When I caught up with Yvette, she was doing a plan of 4/1 (four minute run, one minute walk). So I jumped in with her, which got me onto a plan because mine was slow to start. Part of the reason mine wasn’t working was because I had broken a major rule. That rule being—Don’t try something race day you haven’t tried before! I had borrowed a Garmin watch from Becky Cummings Vander Upwich for my marathon. My Timex that I had trained with wouldn’t have made it through the marathon. The battery life had gotten shorter and shorter. So even though the Garmin was giving me the same information that I was used to, it was just different. I had a hard time finding “that rhythm”.

So I had gotten my heart rate to a good place, had all the ice I could handle and discovered my stomach could handle the flat coke they offered on the run. This turned out to be a very good thing!
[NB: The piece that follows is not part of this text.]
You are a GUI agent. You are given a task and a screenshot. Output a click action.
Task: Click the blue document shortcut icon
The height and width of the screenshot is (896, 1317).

Yvette had helped me get myself together, and I had helped her speed up a little ( I walked faster and jogged a little faster so her time was speeding up) so at the halfway mark we got our orders from Coach Kristen, to “run our own races”.

OK, let’s get to work. I started running the second half and wasn’t hurting much. It was great! This time, passing the cheerleading squad and seeing Robin Ray and Kris Parks added to the gang. I took in flat coke at every aid station and kept going. I was shocked to feel this good in the last half of the marathon. I had finally caught up to my team mates that had helped me so much to get to this race. It was great to see them, but I couldn’t stop, I had to keep going!

After the final turn around in the (dark) state park, there wasn’t lot of running, accept for me. As I passed people I would hear things like “where did he go last night” or “I’ll have what he’s having”. It just made me laugh.

When I got to mile 23-24 I looked up and saw a figure in the dark jumping up and down in excitement. It was Coach Kristen! She said “I want you to pick it up and get in under 15 hours.  When I first heard her say 15 I was a little bummed. I wanted to be closer to low 14, but I said “O.K., but I gotta pee first”. We laughed and I took care of business at an aid station, then we took off. She was pacing me to go faster and faster. As we approached the final turn and she was telling me to pick it up some more, I replied “I’m at “throw-up zone and I’m not puking at the finish line”. We laughed and I turned to go down the final Ironman shoot. Hi- 5ing all the way down. It was AMAZING!!

Looking back at the day I think we all wish we were stronger, faster but for me the best part of the whole experience was sharing it with such incredible family and friends. The ones here at the race and the ones I knew where home cheering me on. I can’t thank them enough. Their words of encouragement were so loud, so great you would have thought I won the darn thing. But really, I was just another Ironman that night!! What a great experience.

The final time was 14 hours, 55 minutes and 30+ seconds.